The role of cardiac capillary endothelial cells in electro-metabolic signaling and blood flow regulation.

Abstract

The “Electro-metabolic signaling (EMS)” hypothesis of blood flow control postulates that ventricular myocytes themselves are simultaneously the end-stage metabolic consumers, sensors and master controllers of their own blood flow. EMS has been studied primarily with an intact perfused mouse papillary muscle preparation (Z-prep). Using the Z-prep, when KATP channels (the metabolic sensors) in ventricular myocytes are activated pharmacologically, cardiac ventricular myocytes produce a time-averaged hyperpolarization that spreads through the electrically coupled capillary endothelial cells (cECs) through the vascular tree.
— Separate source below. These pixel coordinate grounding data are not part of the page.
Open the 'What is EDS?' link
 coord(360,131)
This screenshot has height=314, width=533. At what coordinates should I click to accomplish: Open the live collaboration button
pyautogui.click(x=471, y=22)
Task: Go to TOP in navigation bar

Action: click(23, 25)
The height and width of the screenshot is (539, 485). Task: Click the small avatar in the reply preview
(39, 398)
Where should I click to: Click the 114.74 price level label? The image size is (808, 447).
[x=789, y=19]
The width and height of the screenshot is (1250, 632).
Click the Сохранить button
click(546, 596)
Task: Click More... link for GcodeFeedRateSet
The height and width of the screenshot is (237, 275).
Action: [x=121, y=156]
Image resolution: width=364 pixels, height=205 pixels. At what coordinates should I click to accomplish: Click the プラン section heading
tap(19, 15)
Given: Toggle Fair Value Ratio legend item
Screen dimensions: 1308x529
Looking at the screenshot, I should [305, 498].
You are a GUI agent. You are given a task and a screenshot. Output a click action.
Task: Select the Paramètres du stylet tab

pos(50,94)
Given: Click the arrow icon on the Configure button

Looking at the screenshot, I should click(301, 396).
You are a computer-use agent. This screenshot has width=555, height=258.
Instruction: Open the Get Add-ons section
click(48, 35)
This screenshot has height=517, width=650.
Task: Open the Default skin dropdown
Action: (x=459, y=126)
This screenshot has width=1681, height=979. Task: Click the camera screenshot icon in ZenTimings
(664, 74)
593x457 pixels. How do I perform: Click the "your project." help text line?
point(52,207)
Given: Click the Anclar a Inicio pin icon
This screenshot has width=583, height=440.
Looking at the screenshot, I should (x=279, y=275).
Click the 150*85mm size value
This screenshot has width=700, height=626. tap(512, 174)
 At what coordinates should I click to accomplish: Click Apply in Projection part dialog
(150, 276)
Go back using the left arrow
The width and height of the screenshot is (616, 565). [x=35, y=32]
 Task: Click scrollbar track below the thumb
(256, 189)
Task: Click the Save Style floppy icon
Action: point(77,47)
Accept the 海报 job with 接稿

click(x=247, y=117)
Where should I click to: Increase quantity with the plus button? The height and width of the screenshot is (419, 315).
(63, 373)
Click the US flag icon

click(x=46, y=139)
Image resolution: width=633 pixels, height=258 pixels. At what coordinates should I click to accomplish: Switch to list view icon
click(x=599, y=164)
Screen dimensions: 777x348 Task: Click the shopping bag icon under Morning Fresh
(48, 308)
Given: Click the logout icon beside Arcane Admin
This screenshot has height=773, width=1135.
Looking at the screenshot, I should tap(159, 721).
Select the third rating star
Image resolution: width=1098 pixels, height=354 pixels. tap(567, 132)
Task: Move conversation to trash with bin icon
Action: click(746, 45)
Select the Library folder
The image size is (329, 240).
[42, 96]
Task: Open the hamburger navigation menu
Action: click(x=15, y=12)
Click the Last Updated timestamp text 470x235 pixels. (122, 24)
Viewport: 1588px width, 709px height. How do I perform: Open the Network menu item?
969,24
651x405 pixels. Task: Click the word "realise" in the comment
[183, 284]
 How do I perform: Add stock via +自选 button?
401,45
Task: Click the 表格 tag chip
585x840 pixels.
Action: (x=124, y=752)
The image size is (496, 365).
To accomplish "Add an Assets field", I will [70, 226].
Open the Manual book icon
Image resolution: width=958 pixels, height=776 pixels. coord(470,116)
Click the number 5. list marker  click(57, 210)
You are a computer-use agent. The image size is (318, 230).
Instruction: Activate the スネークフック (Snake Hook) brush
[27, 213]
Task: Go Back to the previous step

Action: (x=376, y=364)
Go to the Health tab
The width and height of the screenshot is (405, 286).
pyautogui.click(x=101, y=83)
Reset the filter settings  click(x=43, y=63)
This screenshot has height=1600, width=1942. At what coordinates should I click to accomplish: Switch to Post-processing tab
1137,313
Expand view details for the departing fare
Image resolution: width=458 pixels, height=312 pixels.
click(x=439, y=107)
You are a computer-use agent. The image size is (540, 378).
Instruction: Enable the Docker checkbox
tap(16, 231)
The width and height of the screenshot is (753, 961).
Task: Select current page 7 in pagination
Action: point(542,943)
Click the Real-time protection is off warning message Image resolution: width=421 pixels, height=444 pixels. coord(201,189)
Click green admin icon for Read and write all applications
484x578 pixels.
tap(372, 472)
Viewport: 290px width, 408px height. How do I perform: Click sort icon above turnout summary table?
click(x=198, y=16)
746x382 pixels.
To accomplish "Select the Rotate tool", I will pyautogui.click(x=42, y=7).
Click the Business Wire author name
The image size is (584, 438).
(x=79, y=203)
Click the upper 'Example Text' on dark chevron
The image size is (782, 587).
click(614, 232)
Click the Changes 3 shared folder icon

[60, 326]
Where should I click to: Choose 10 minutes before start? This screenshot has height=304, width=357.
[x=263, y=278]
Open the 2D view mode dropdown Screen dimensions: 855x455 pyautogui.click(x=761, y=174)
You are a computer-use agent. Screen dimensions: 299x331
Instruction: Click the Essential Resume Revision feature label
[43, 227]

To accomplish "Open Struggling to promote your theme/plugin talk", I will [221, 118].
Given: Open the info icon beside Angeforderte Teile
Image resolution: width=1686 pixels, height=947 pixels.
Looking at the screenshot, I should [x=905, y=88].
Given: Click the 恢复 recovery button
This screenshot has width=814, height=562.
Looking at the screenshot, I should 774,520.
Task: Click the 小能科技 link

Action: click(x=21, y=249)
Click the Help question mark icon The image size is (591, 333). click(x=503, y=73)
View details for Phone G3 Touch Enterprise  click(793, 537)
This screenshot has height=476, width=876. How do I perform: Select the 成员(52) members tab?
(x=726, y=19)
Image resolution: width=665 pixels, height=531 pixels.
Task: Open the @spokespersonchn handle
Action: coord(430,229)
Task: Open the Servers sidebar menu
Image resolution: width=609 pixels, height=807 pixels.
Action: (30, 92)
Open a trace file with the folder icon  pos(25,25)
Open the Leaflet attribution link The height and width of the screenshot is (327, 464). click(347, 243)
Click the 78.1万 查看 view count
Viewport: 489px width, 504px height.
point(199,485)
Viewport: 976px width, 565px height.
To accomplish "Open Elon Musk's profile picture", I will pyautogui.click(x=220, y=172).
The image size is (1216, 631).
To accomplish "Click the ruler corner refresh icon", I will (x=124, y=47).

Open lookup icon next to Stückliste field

The cECs hyperpolarize the pericytes and the vascular smooth muscle cells which relax as a result of their hyperpolarization and thereby vasodilate to increase blood flow to the downstream ventricular myocytes. To investigate how the cECs contribute directly to the electrical signaling, freshly isolated cECs were prepared and shown to have a resting potential of ∼−35 mV in physiological saline solutions, similar to the reported resting potential in the brain cECs. However, unlike those found in brain cECs and long-term cultured human cardiac microvascular endothelial cells, Ba2+-sensitive inward rectifier K+ currents (Kir) were rarely detected in freshly isolated mouse cardiac cECs. Consistent with our previous report, glibenclamide-sensitive KATP currents in cECs were not generally detected. We thus conclude that EMS is driven by the needs of the ventricular myocytes and that Kir channels in cardiac vasculature play little or no role in regulating EMS in heart.